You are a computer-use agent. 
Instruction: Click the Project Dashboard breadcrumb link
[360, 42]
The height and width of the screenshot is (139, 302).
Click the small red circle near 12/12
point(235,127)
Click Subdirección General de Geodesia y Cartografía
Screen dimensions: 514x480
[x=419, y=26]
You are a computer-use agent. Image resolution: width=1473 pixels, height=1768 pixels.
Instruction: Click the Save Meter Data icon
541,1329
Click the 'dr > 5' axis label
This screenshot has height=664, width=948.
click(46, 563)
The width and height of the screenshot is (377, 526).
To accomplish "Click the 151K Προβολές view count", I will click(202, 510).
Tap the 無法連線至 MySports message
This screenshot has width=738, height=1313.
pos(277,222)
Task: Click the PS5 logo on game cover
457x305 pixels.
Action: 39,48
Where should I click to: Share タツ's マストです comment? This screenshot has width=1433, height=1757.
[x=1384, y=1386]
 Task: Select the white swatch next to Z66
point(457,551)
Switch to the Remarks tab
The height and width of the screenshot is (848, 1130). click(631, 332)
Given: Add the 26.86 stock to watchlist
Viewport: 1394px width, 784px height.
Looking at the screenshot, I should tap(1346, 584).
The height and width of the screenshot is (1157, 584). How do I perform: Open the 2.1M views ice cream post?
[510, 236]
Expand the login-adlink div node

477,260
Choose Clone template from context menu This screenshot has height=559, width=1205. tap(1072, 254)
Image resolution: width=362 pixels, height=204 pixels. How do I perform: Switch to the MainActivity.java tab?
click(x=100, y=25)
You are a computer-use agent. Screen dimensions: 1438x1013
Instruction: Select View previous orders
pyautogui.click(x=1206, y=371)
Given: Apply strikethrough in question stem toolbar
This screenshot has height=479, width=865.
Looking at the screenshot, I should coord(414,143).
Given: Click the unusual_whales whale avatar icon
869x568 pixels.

--*--

● **WORK TO COMPLETE**
Reproduce only the lines running from the one with "Instruction: Click the Project" through the final line of the listing above, both ends included.

● **SOLUTION BELOW**
Instruction: Click the Project Dashboard breadcrumb link
[360, 42]
The height and width of the screenshot is (139, 302).
Click the small red circle near 12/12
point(235,127)
Click Subdirección General de Geodesia y Cartografía
Screen dimensions: 514x480
[x=419, y=26]
You are a computer-use agent. Image resolution: width=1473 pixels, height=1768 pixels.
Instruction: Click the Save Meter Data icon
541,1329
Click the 'dr > 5' axis label
This screenshot has height=664, width=948.
click(46, 563)
The width and height of the screenshot is (377, 526).
To accomplish "Click the 151K Προβολές view count", I will click(202, 510).
Tap the 無法連線至 MySports message
This screenshot has width=738, height=1313.
pos(277,222)
Task: Click the PS5 logo on game cover
457x305 pixels.
Action: 39,48
Where should I click to: Share タツ's マストです comment? This screenshot has width=1433, height=1757.
[x=1384, y=1386]
 Task: Select the white swatch next to Z66
point(457,551)
Switch to the Remarks tab
The height and width of the screenshot is (848, 1130). click(631, 332)
Given: Add the 26.86 stock to watchlist
Viewport: 1394px width, 784px height.
Looking at the screenshot, I should tap(1346, 584).
The height and width of the screenshot is (1157, 584). How do I perform: Open the 2.1M views ice cream post?
[510, 236]
Expand the login-adlink div node

477,260
Choose Clone template from context menu This screenshot has height=559, width=1205. tap(1072, 254)
Image resolution: width=362 pixels, height=204 pixels. How do I perform: Switch to the MainActivity.java tab?
click(x=100, y=25)
You are a computer-use agent. Screen dimensions: 1438x1013
Instruction: Select View previous orders
pyautogui.click(x=1206, y=371)
Given: Apply strikethrough in question stem toolbar
This screenshot has height=479, width=865.
Looking at the screenshot, I should coord(414,143).
Given: Click the unusual_whales whale avatar icon
869x568 pixels.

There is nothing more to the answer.